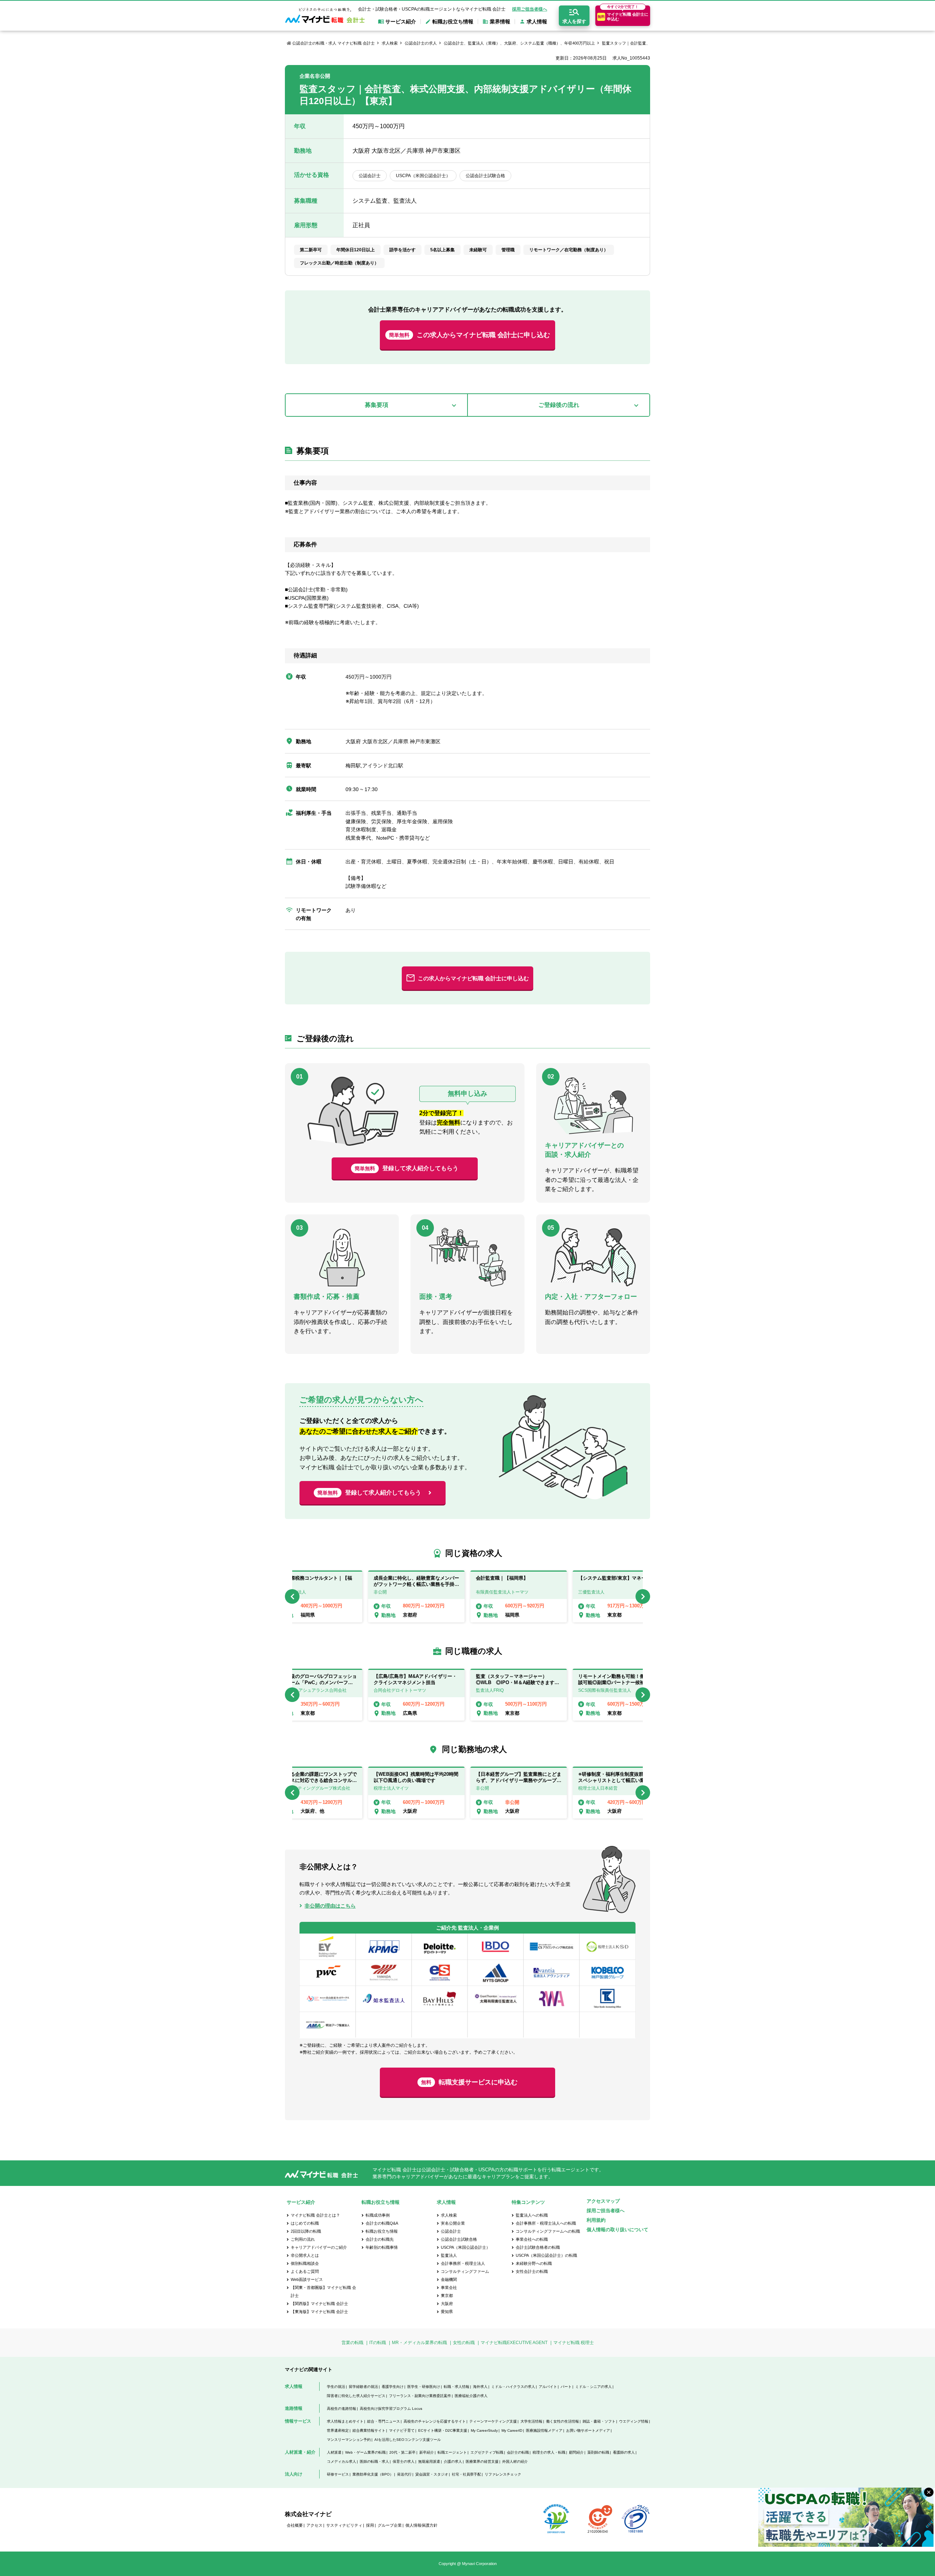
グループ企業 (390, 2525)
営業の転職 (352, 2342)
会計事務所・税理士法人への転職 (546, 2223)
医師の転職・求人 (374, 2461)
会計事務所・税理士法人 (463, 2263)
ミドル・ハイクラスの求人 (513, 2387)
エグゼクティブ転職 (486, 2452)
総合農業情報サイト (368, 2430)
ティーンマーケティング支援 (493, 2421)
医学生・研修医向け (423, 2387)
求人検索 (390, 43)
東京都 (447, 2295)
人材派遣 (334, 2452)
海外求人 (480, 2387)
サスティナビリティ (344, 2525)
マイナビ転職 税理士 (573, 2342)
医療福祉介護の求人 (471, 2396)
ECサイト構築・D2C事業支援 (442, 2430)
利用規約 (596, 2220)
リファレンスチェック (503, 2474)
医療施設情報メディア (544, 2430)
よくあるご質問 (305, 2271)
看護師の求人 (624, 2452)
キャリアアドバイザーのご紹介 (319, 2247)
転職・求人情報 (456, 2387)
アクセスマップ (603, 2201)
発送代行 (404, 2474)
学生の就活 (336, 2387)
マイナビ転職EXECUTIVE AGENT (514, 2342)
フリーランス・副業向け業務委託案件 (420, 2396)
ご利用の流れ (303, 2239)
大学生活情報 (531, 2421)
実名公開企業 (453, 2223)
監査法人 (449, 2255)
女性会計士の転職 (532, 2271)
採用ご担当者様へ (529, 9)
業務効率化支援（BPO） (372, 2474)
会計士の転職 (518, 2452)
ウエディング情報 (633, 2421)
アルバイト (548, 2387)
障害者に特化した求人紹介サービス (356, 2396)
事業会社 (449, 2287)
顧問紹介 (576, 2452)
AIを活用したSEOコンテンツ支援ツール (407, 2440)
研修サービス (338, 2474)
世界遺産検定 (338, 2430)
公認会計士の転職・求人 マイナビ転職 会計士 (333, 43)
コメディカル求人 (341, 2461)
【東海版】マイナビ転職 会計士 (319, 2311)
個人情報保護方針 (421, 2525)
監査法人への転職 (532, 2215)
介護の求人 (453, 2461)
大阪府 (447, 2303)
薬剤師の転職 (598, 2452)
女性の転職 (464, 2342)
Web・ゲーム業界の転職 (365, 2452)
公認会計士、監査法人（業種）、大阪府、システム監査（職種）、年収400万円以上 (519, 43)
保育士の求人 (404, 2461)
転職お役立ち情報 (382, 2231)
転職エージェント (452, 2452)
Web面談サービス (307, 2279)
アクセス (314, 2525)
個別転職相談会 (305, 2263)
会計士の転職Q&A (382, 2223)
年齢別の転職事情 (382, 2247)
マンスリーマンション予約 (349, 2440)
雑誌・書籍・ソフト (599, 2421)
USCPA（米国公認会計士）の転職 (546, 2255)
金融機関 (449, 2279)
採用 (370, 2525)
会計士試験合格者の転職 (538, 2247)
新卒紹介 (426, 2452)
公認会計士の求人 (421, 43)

☆ ☆ ☆ ☆

Required work →
With pictures removed, write out exactly each line of the entries from the first through the line that holds "キャリアアドバイザーのご紹介 (319, 2247)".

Output for this task →
グループ企業 (390, 2525)
営業の転職 (352, 2342)
会計事務所・税理士法人への転職 (546, 2223)
医師の転職・求人 (374, 2461)
会計事務所・税理士法人 (463, 2263)
ミドル・ハイクラスの求人 (513, 2387)
エグゼクティブ転職 (486, 2452)
総合農業情報サイト (368, 2430)
ティーンマーケティング支援 (493, 2421)
医学生・研修医向け (423, 2387)
求人検索 (390, 43)
東京都 (447, 2295)
人材派遣 (334, 2452)
海外求人 (480, 2387)
サスティナビリティ (344, 2525)
マイナビ転職 税理士 (573, 2342)
医療福祉介護の求人 (471, 2396)
ECサイト構築・D2C事業支援 (442, 2430)
利用規約 (596, 2220)
リファレンスチェック (503, 2474)
医療施設情報メディア (544, 2430)
よくあるご質問 (305, 2271)
看護師の求人 (624, 2452)
キャリアアドバイザーのご紹介 (319, 2247)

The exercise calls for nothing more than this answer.